Dans la « vraie vie », elles sont souvent décevantes…
Oui, et puis j’ai beau me balader en tongs et donner l’air d’avoir 12 ans et demi, j’ai quand même 42 ans aujourd’hui. Mon père a disparu quand j’en avais 14. Les premières années, j’étais déboussolé. Mais aujourd’hui, son absence, c’est ma vie.
Ce nouveau livre ne parle pas que de votre père. Quel en serait le thème central, selon vous?
C’est vraiment un roman sur la désillusion. Au sein de notre famille assez austère, alors que notre père se désintéressait de nous, j’avais trouvé en l’un de mes oncles une figure d’identification très forte. Et en fait, le gars qui avait l’air d’être tout ce que tu voulais être dans la vie se suicide. Donc du coup, tu te dis: « Merde, mais alors, il n’y a personne qui est heureux ici? » Il allait mal, il avait des fantômes en lui, mais pour moi, ça arrivait du jour au lendemain, je ne comprenais pas. Et je voulais vraiment que le lecteur le ressente comme ça.
Vous êtes issu d’un milieu rural, puis vous êtes devenu professeur et écrivain. Est-ce une trajectoire de transfuge de classe?
Je préfère le terme « transclasse ». Pour beaucoup, il faut forcément que ce soit une trajectoire fulgurante, à la Édouard Louis ou à la Annie Ernaux. Alors qu’il y a souvent plus de gens qui ont monté un ou deux paliers dans l’ascenseur social. Je ne me leurre pas, je sais que je suis devenu un bobo. Quand ma mère me voit avec mon tote bag Naturalia [du nom d’un magasin bio], elle a envie de me jeter des cailloux. (il rit) Et en même temps, je suis très attaché à déconstruire l’image de l’écrivain, qui viendrait d’un sérail très particulier.
Quand on raconte des histoires enfouies d’un village, même sans le nommer, comme dans Les Enfants endormis, on est accueilli comment?
La moitié des gens a compris, c’est déjà pas mal. L’autre se dit que c’est une trahison, que j’ai fait ça pour jouer l’intéressant et passer à la télé. À l’initiative de profs qui n’étaient pas du coin, j’ai été invité au collège. En revanche, j’ai dû beaucoup insister auprès de la mairie pour organiser une rencontre à la médiathèque.
Avec Jacky et certains passages sur votre passé de sportif catastrophique, vous n’allez pas améliorer votre cas…

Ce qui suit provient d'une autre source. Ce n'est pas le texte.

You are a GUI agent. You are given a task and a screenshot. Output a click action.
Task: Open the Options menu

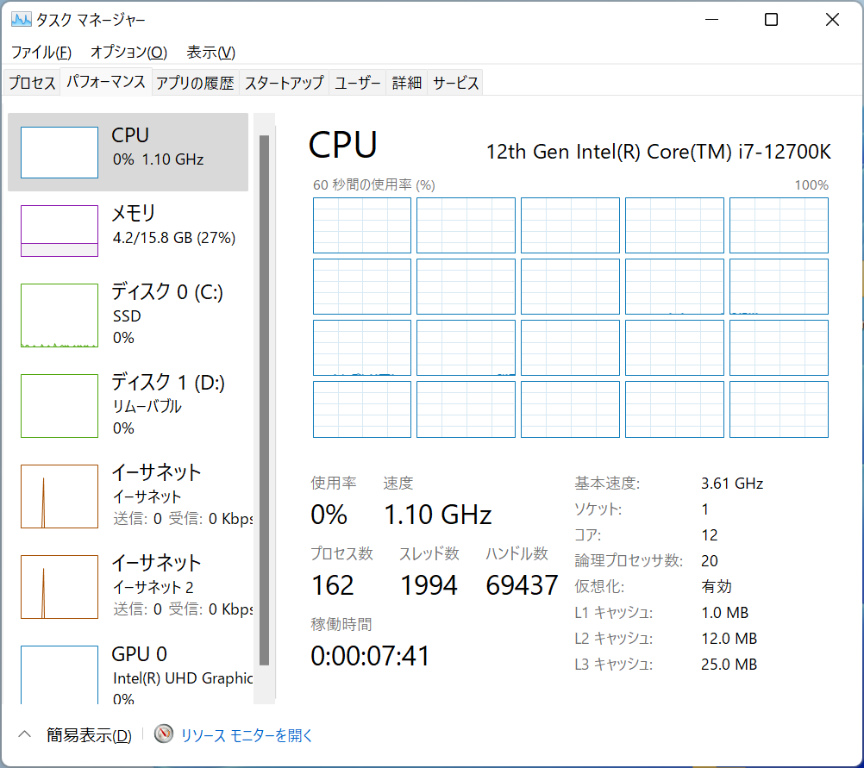pos(128,52)
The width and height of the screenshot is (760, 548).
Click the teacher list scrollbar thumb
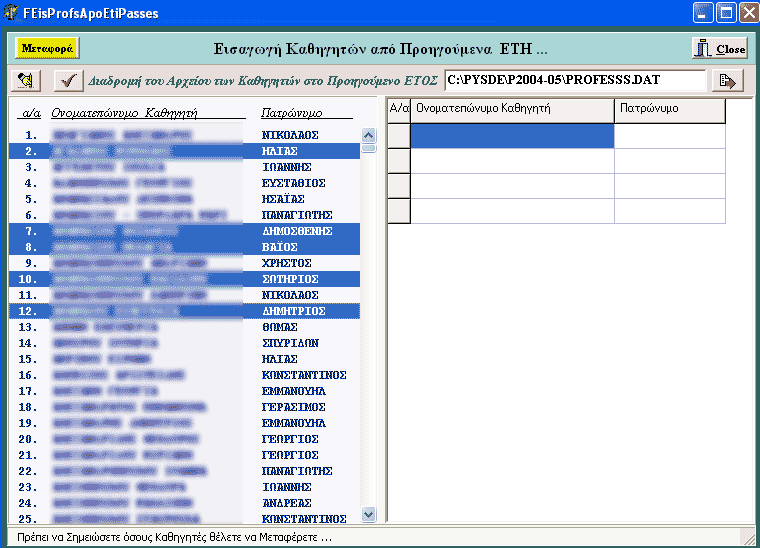(x=368, y=147)
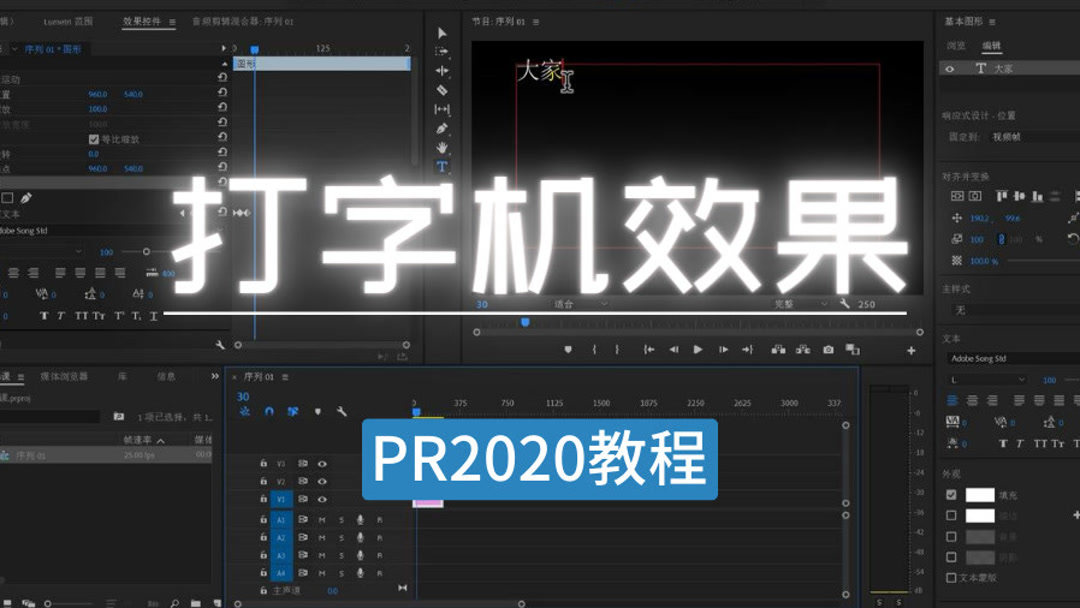
Task: Click the Mark In button in the program monitor
Action: point(594,348)
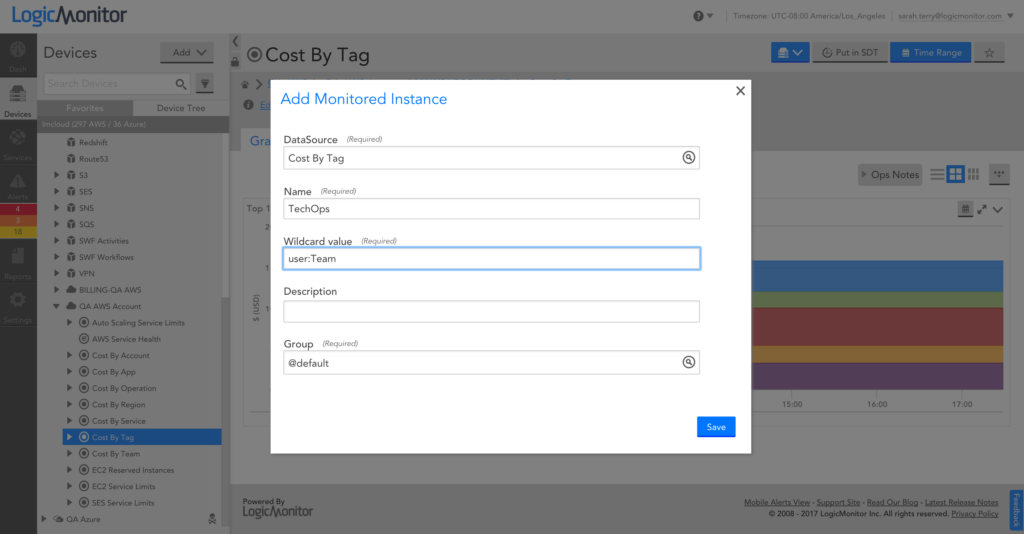Switch to the Device Tree tab
1024x534 pixels.
click(181, 108)
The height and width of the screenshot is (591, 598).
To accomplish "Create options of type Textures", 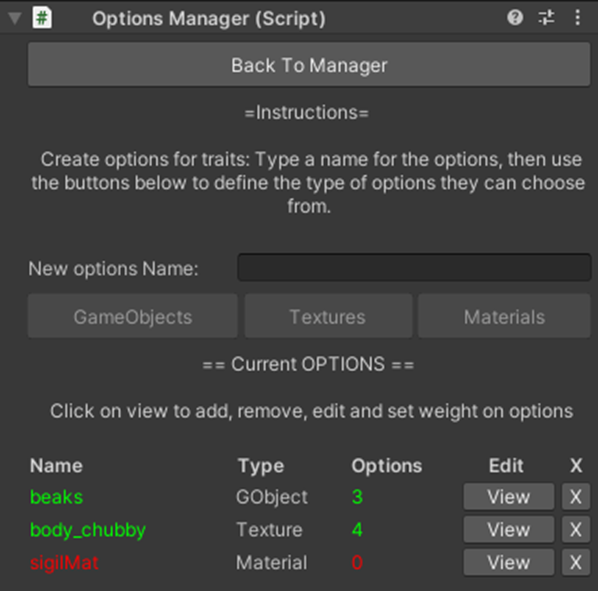I will 328,316.
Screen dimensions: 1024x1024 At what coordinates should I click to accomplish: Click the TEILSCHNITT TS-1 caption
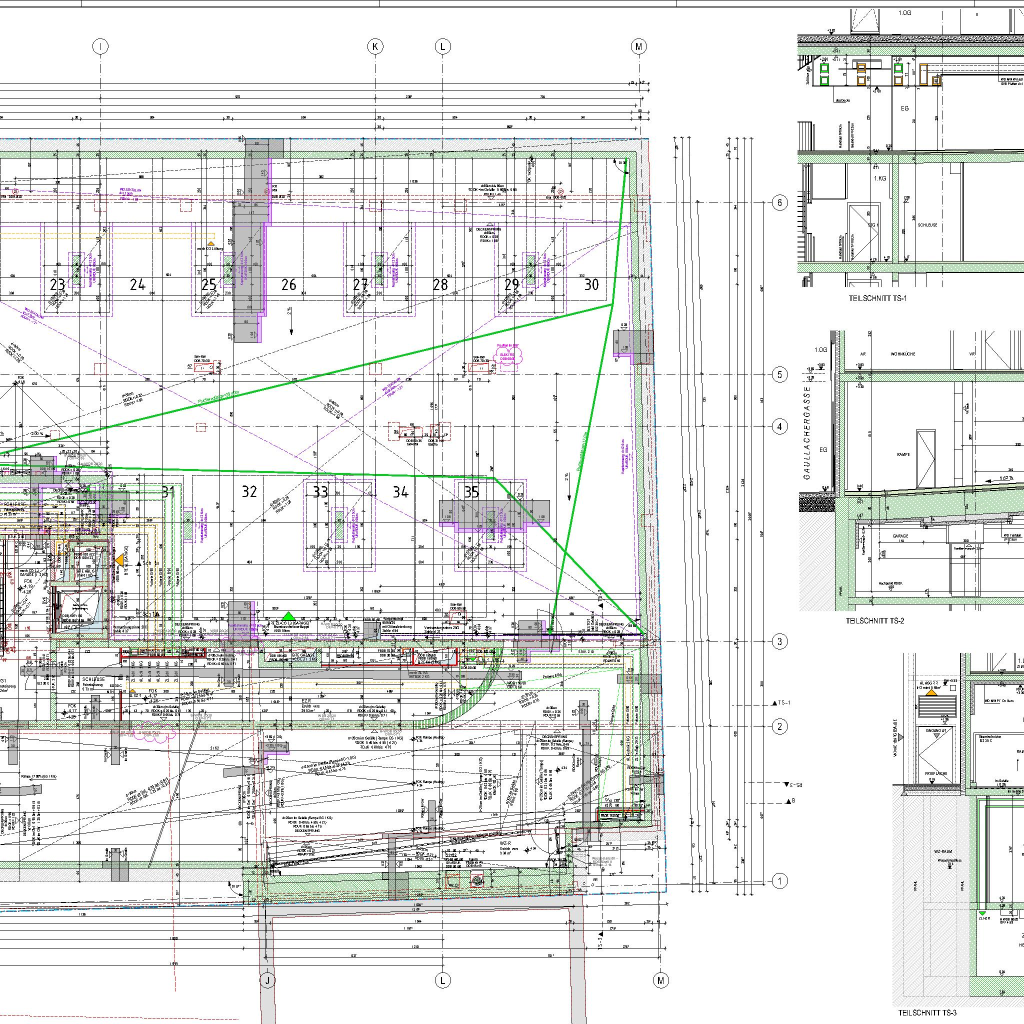876,299
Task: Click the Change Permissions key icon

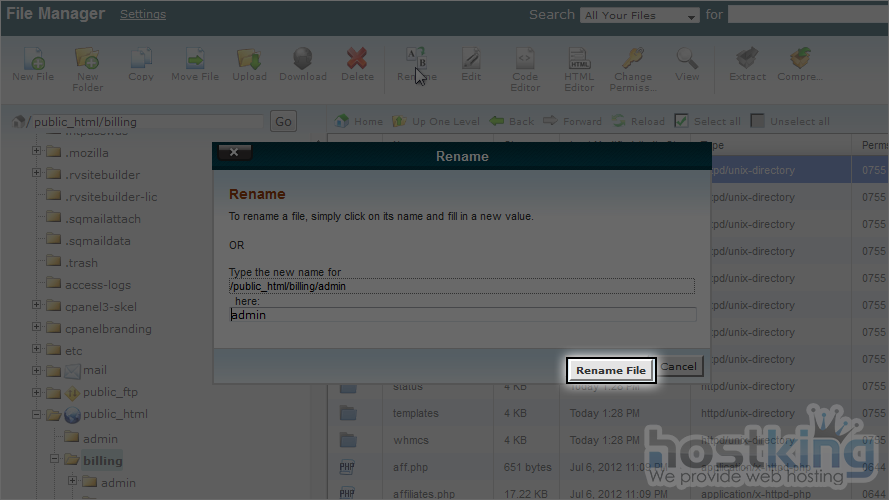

J’avais quand même envie de raconter l’histoire de cette jeunesse périphérique qui traîne. Le sport, c’était l’activité principale. Je ne veux pas réduire l’arrière-pays à ça, mais j’ai grandi dans un milieu plus viriliste que celui qui est le mien aujourd’hui et je me sentais à part. Très souvent, je me disais que je n’étais pas câblé comme tout le monde, très clairement. Et cela fait d’ailleurs lien avec le travail que j’aimerais poursuivre.